Andrew and I met about eight years ago (2006) when we were attending Hillsborough Community College here in Tampa bay.
We should have graduated in the two year span it usually takes to finish courses in a community college, but life had other plans for us.
We were both apart of InterVaristy on campus, working dead end jobs, and paying our own bills. Some semesters we couldn’t afford to take classes, so we would just work. However, time began to catch up with us and before we knew it we were married without our degrees. This was not in our “master plan” at all. I grew quite depressed and jealous. If i can be vulnerable and honest I remember talking to Andrew and saying If we have dedicated our college years to serving Jesus how come we aren’t graduating like we hoped to. Why are our friends that aren’t even believers graduating before us? Maybe I should just stop doing campus bible studies to focus on school so I can be done?
It looks so ugly now that I see how my envy blinded me from just celebrating my friends wonderful accomplishments. In all honesty, those thoughts and words plagued me for years though. Depression began to embrace me as well. “You’re never going to finish”, “Another uneducated black woman”, these dark thoughts would take me to such lows I found it hard to just enjoy our marriage. I wanted to be successful. When you get married in the U.S. you’re SUPPOSED to be successful. You know? The not so glamorous house yet still in suburbia, one golden retriever, maybe 30″ flat-screen in each room, nice trips once a year, and steady income to keep us comfortable .
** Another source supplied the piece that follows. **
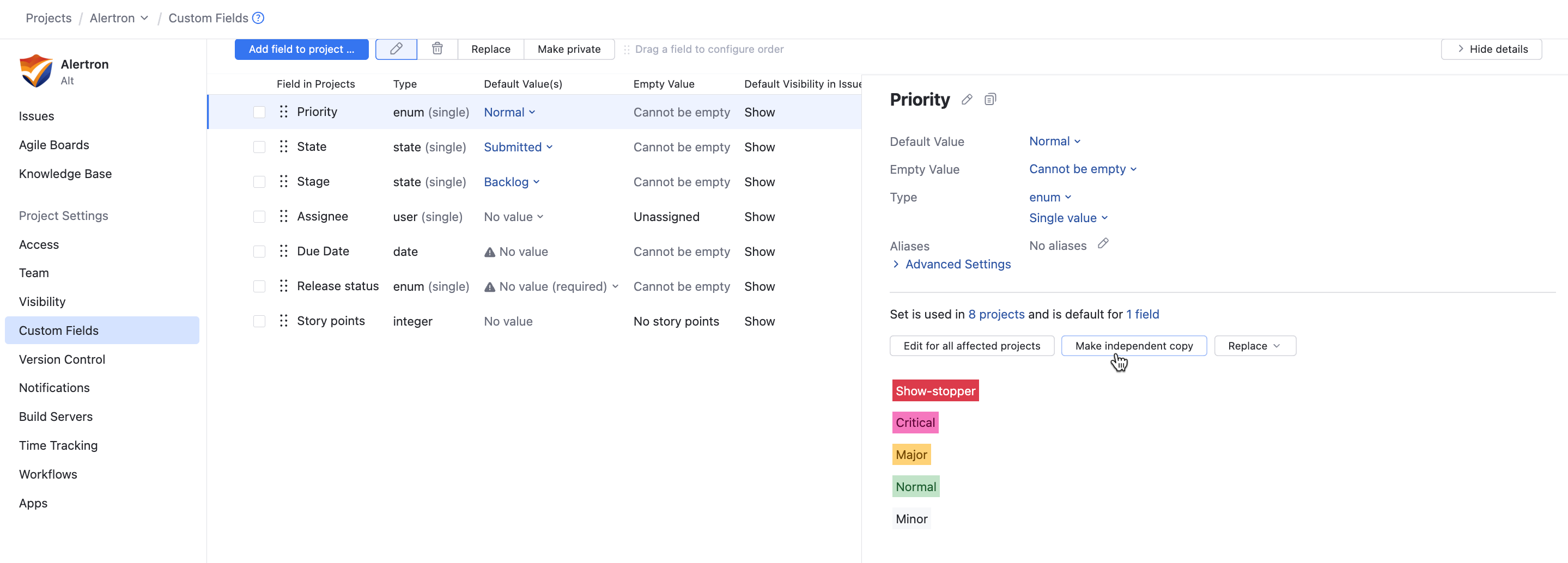Click the help icon beside Custom Fields
Image resolution: width=1568 pixels, height=563 pixels.
(x=258, y=19)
We struggled for years with this subject alone. Sometimes I would bury the thought of college deep down I would mask my unhappiness with nonchalant responses. “Yeah, I’ll finish when i’m ready” knowing damn well I was ready NOW , but our bank account wasn’t . So I vented to friends, asked them to pray with us, and for us. We continued to serve in our ministries and grow .
Intervaristy 2010 dance party
HCC IVCF sonburst 2009
March 2010 Spring Conference IVCF
In 2013 Andrew’s dad wanted to meet with us and have dinner. I was nervous thinking maybe he saw what I carried around with me for all these years. The shame of not finishing anything I started with, or the shame of not succeeding (at least to the world’s eyes). Or maybe the shame of bringing Andrew down with me.I knew for sure we were going to have an intervention. However, we enjoyed dinner at Acropolis and laughed and enjoyed one another’s company.
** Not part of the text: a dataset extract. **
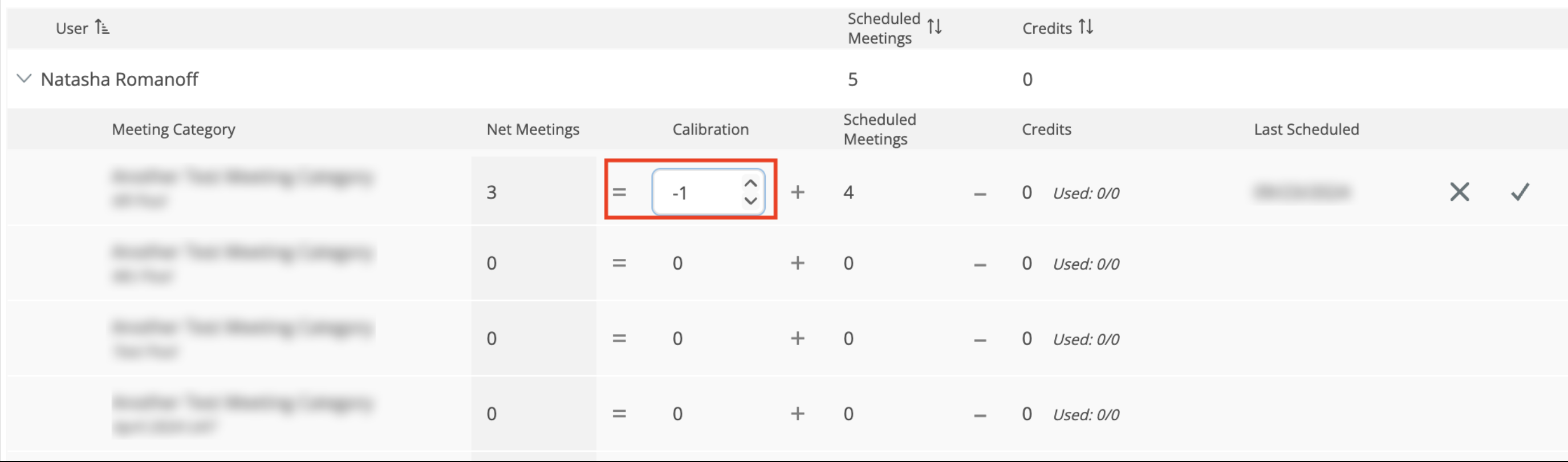Sort by the Scheduled Meetings column
This screenshot has width=1568, height=462.
click(x=935, y=27)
He even asked me, “Have you ever thought of going to school for Broadcasting, you speak so well?” My heart sank. Of course I thought of going to school for Broadcasting. My current major is Mass Communications and I fell in love with Television Broadcasting since I was a pirate. I still had it after all these years, and his compliment affirmed something I tried to bury deep down, along with any other dream I once had.
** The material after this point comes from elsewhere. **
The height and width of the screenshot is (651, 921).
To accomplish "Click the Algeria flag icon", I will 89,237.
After dinner we walked back to our car & Andrew seemed extra giddy. I asked him what was up and he let me know that his father had offered to help us pay for our last semester at HCC. By this time my heart was sort of numb to the subject of school.
I am such a skeptic I felt this couldn’t be true. Through my greatest unbelief and lack of trust ,Jesus sure did slap me a “I told you so” when Andrew and I both finished our complete last semester together in HCC last fall. We even took a class together and had a large presentation on the Mineral diamond.
In late March, Andrew is getting ready to float on to one of his greatest loves, Music Production . I have one last graduating course (5 weeks) with HCC and on to USF I go.
I know things didn’t happen the way we planned at all. Some would say we missed out on so much, or we could’ve done better. Those all may very well be true. However, I think of all the beautiful people that we have met along the way, all the lessons we learned through our impatience, anger, bitterness and jealousy. Would we have appreciated it if we graduated at 21? Would Andrew have wanted to open a studio that serves the homeless artist that don’t have an outlet for their beautiful gifts?
Rock band night HCC IVCF 2010
Who knows… I do know that Jesus remained faithful when I was not.